Data taken from a collection:
— BEGIN —
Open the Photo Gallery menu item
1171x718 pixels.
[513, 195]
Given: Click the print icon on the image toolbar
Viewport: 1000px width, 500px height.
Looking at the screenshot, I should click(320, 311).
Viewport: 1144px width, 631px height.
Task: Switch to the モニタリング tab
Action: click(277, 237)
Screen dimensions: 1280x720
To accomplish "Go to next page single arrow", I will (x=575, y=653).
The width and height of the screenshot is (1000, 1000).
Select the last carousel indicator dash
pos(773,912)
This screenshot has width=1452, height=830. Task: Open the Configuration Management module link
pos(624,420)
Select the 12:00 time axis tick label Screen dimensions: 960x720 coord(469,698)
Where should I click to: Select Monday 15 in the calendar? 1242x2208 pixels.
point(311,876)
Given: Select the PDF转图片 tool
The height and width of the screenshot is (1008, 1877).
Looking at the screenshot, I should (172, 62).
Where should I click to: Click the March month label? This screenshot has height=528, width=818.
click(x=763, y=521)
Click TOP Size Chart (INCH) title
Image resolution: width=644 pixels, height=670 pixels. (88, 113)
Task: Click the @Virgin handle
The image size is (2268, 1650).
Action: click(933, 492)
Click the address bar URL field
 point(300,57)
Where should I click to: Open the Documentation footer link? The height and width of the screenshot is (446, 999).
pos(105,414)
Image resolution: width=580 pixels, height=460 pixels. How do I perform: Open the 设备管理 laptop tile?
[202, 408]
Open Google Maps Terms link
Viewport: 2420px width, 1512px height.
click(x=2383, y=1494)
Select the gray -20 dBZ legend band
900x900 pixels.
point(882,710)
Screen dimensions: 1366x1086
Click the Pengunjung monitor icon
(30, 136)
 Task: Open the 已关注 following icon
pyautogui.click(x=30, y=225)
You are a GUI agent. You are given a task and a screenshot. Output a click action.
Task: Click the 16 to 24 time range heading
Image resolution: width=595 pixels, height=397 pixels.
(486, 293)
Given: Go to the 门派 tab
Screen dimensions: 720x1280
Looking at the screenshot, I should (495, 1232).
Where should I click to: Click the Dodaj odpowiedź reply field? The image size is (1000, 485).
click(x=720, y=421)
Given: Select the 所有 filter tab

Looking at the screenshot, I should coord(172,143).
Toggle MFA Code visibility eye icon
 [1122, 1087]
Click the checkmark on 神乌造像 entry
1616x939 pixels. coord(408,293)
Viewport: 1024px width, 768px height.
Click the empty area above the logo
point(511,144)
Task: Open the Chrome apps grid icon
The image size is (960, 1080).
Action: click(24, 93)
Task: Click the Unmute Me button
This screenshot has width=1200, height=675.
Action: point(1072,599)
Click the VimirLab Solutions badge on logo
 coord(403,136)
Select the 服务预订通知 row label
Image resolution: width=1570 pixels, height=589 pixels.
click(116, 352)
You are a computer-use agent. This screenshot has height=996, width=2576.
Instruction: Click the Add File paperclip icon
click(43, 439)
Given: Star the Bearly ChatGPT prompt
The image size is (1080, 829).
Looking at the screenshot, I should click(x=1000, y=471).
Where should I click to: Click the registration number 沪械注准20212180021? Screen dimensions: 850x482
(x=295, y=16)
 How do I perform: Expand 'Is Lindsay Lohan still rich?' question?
— END —
TASK BRIEF: Please arrange each line of the entries above as a Markdown table with the columns "Row" and "Entry Line," numbering the rows in order and leaving out blank lines.

FULL SOLUTION:
| Row | Entry Line |
|---|---|
| 1 | Open the Photo Gallery menu item |
| 2 | 1171x718 pixels. |
| 3 | [513, 195] |
| 4 | Given: Click the print icon on the image toolbar |
| 5 | Viewport: 1000px width, 500px height. |
| 6 | Looking at the screenshot, I should click(320, 311). |
| 7 | Viewport: 1144px width, 631px height. |
| 8 | Task: Switch to the モニタリング tab |
| 9 | Action: click(277, 237) |
| 10 | Screen dimensions: 1280x720 |
| 11 | To accomplish "Go to next page single arrow", I will (x=575, y=653). |
| 12 | The width and height of the screenshot is (1000, 1000). |
| 13 | Select the last carousel indicator dash |
| 14 | pos(773,912) |
| 15 | This screenshot has width=1452, height=830. Task: Open the Configuration Management module link |
| 16 | pos(624,420) |
| 17 | Select the 12:00 time axis tick label Screen dimensions: 960x720 coord(469,698) |
| 18 | Where should I click to: Select Monday 15 in the calendar? 1242x2208 pixels. |
| 19 | point(311,876) |
| 20 | Given: Select the PDF转图片 tool |
| 21 | The height and width of the screenshot is (1008, 1877). |
| 22 | Looking at the screenshot, I should (172, 62). |
| 23 | Where should I click to: Click the March month label? This screenshot has height=528, width=818. |
| 24 | click(x=763, y=521) |
| 25 | Click TOP Size Chart (INCH) title |
| 26 | Image resolution: width=644 pixels, height=670 pixels. (88, 113) |
| 27 | Task: Click the @Virgin handle |
| 28 | The image size is (2268, 1650). |
| 29 | Action: click(933, 492) |
| 30 | Click the address bar URL field |
| 31 |  point(300,57) |
| 32 | Where should I click to: Open the Documentation footer link? The height and width of the screenshot is (446, 999). |
| 33 | pos(105,414) |
| 34 | Image resolution: width=580 pixels, height=460 pixels. How do I perform: Open the 设备管理 laptop tile? |
| 35 | [202, 408] |
| 36 | Open Google Maps Terms link |
| 37 | Viewport: 2420px width, 1512px height. |
| 38 | click(x=2383, y=1494) |
| 39 | Select the gray -20 dBZ legend band |
| 40 | 900x900 pixels. |
| 41 | point(882,710) |
| 42 | Screen dimensions: 1366x1086 |
| 43 | Click the Pengunjung monitor icon |
| 44 | (30, 136) |
| 45 |  Task: Open the 已关注 following icon |
| 46 | pyautogui.click(x=30, y=225) |
| 47 | You are a GUI agent. You are given a task and a screenshot. Output a click action. |
| 48 | Task: Click the 16 to 24 time range heading |
| 49 | Image resolution: width=595 pixels, height=397 pixels. |
| 50 | (486, 293) |
| 51 | Given: Go to the 门派 tab |
| 52 | Screen dimensions: 720x1280 |
| 53 | Looking at the screenshot, I should (495, 1232). |
| 54 | Where should I click to: Click the Dodaj odpowiedź reply field? The image size is (1000, 485). |
| 55 | click(x=720, y=421) |
| 56 | Given: Select the 所有 filter tab |
| 57 | Looking at the screenshot, I should coord(172,143). |
| 58 | Toggle MFA Code visibility eye icon |
| 59 |  [1122, 1087] |
| 60 | Click the checkmark on 神乌造像 entry |
| 61 | 1616x939 pixels. coord(408,293) |
| 62 | Viewport: 1024px width, 768px height. |
| 63 | Click the empty area above the logo |
| 64 | point(511,144) |
| 65 | Task: Open the Chrome apps grid icon |
| 66 | The image size is (960, 1080). |
| 67 | Action: click(24, 93) |
| 68 | Task: Click the Unmute Me button |
| 69 | This screenshot has width=1200, height=675. |
| 70 | Action: point(1072,599) |
| 71 | Click the VimirLab Solutions badge on logo |
| 72 |  coord(403,136) |
| 73 | Select the 服务预订通知 row label |
| 74 | Image resolution: width=1570 pixels, height=589 pixels. |
| 75 | click(116, 352) |
| 76 | You are a computer-use agent. This screenshot has height=996, width=2576. |
| 77 | Instruction: Click the Add File paperclip icon |
| 78 | click(43, 439) |
| 79 | Given: Star the Bearly ChatGPT prompt |
| 80 | The image size is (1080, 829). |
| 81 | Looking at the screenshot, I should click(x=1000, y=471). |
| 82 | Where should I click to: Click the registration number 沪械注准20212180021? Screen dimensions: 850x482 |
| 83 | (x=295, y=16) |
| 84 |  How do I perform: Expand 'Is Lindsay Lohan still rich?' question? |